Stored data
----

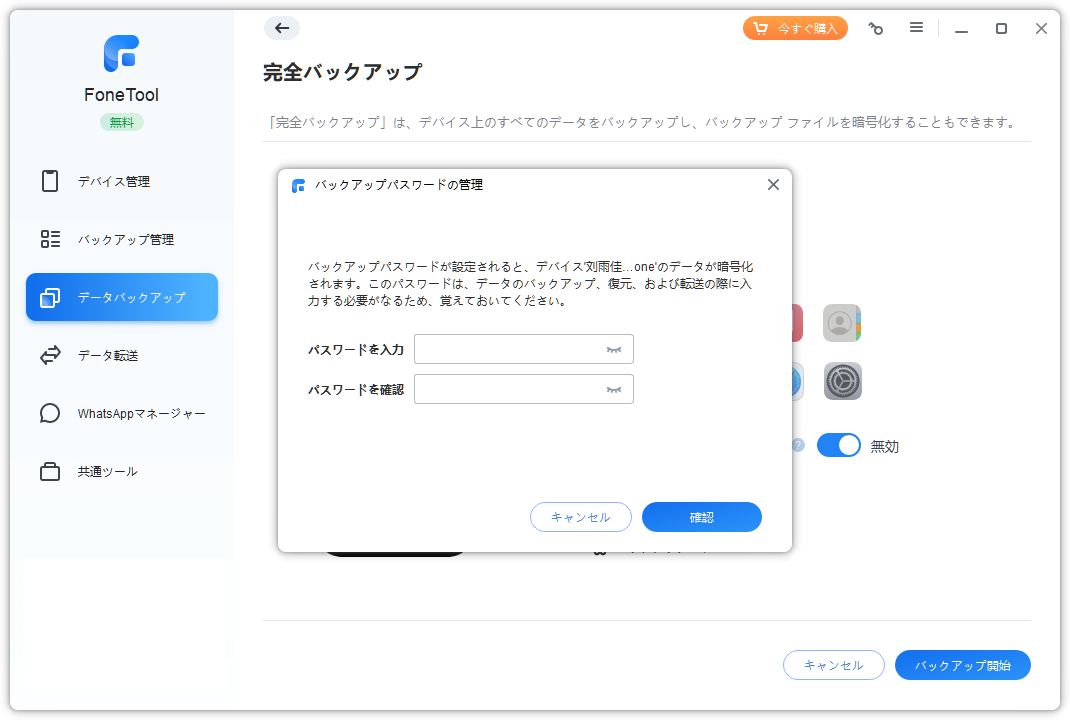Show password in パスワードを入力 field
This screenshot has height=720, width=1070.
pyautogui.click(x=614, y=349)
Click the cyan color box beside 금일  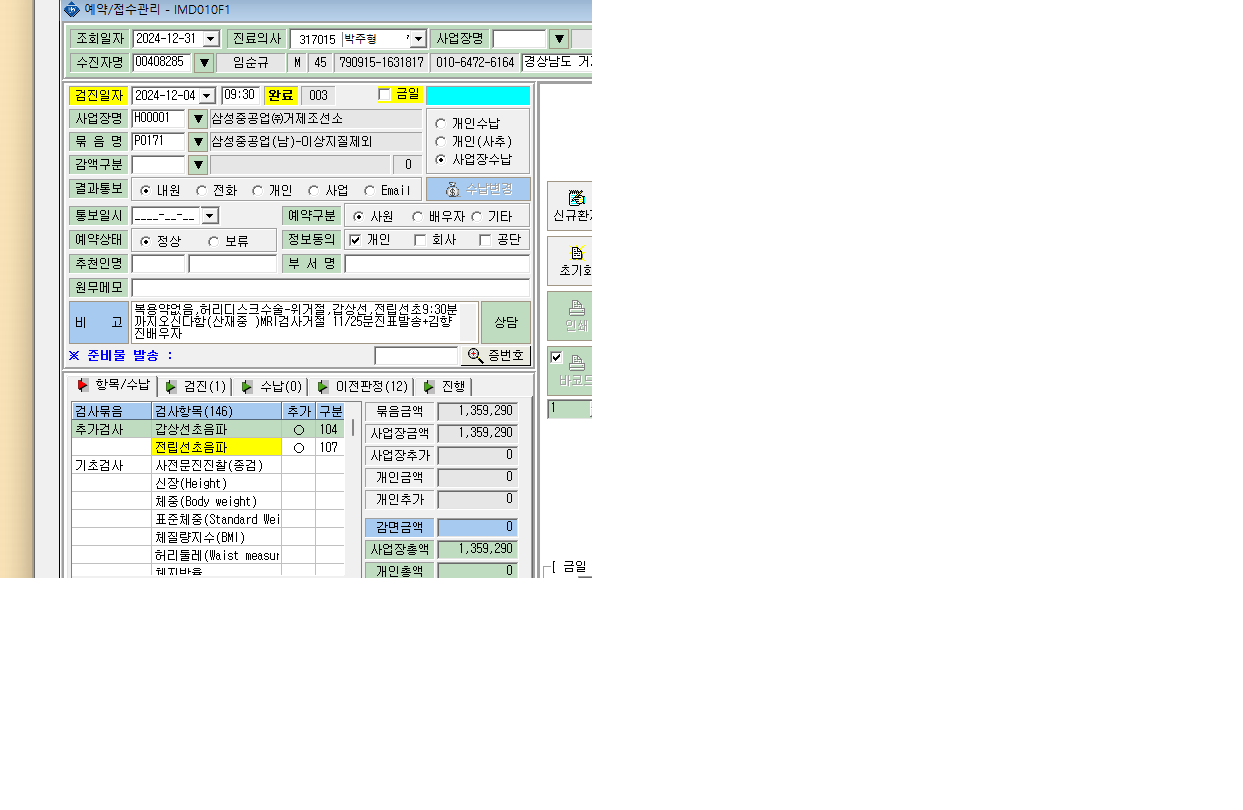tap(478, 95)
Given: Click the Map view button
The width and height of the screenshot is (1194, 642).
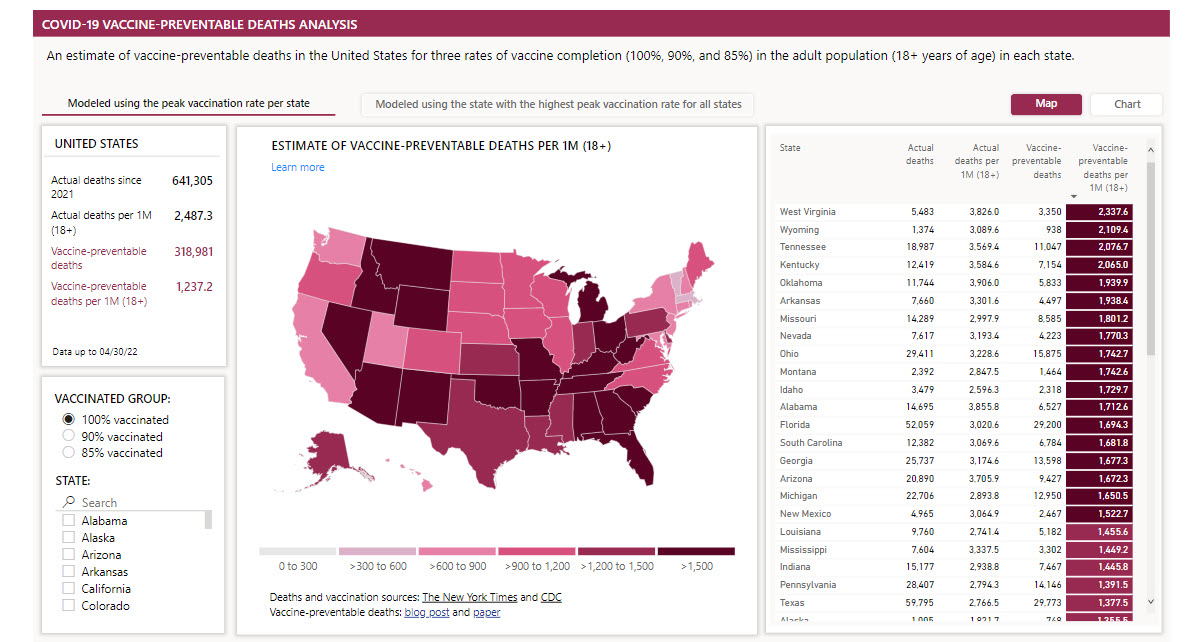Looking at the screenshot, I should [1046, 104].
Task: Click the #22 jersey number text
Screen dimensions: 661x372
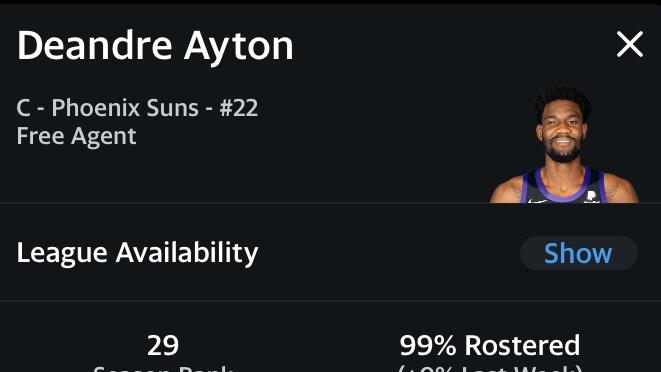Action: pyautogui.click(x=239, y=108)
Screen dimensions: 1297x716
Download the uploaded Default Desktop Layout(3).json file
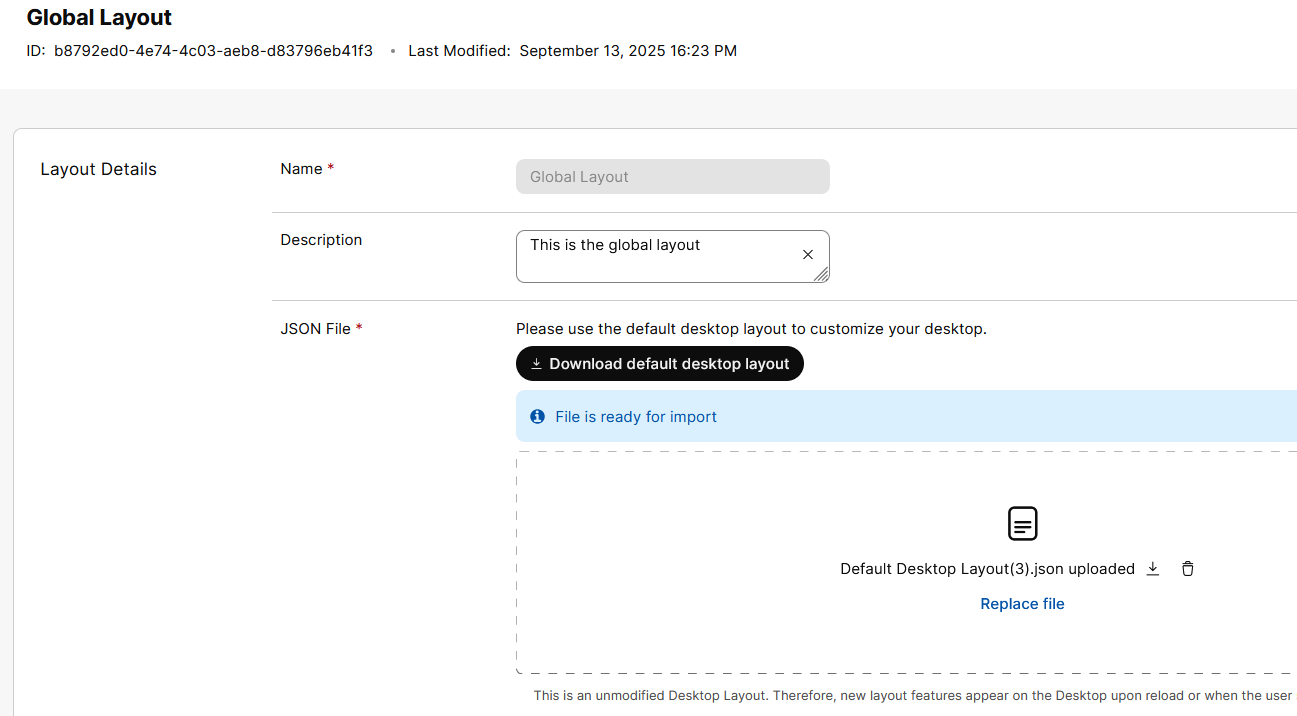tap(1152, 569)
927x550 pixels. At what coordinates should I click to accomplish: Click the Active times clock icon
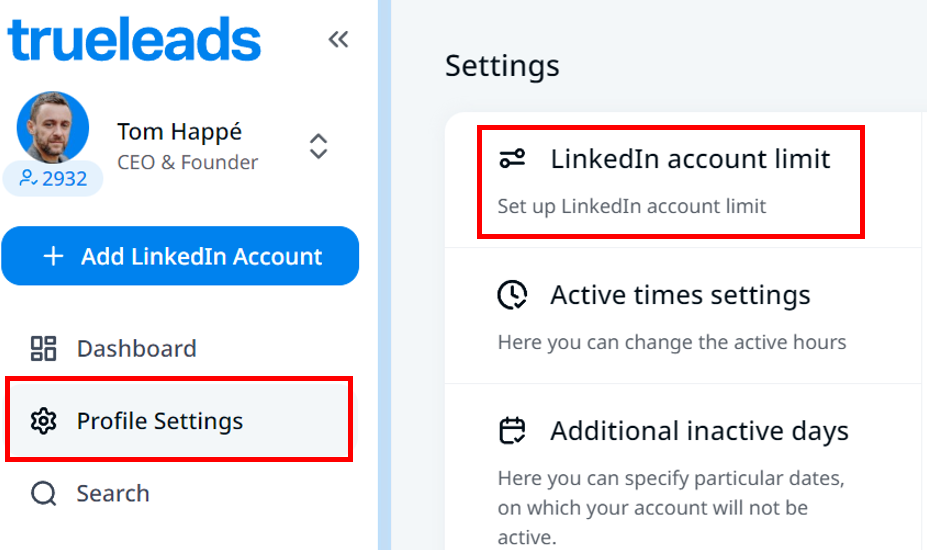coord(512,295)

----

[Your instructions]
The required output is the lines from the one containing "Screen dimensions: 1297x716" through the end of the records above, reproduced exactly, with no pictures.

[Written answer]
Screen dimensions: 1297x716
Download the uploaded Default Desktop Layout(3).json file
tap(1152, 569)
927x550 pixels. At what coordinates should I click to accomplish: Click the Active times clock icon
coord(512,295)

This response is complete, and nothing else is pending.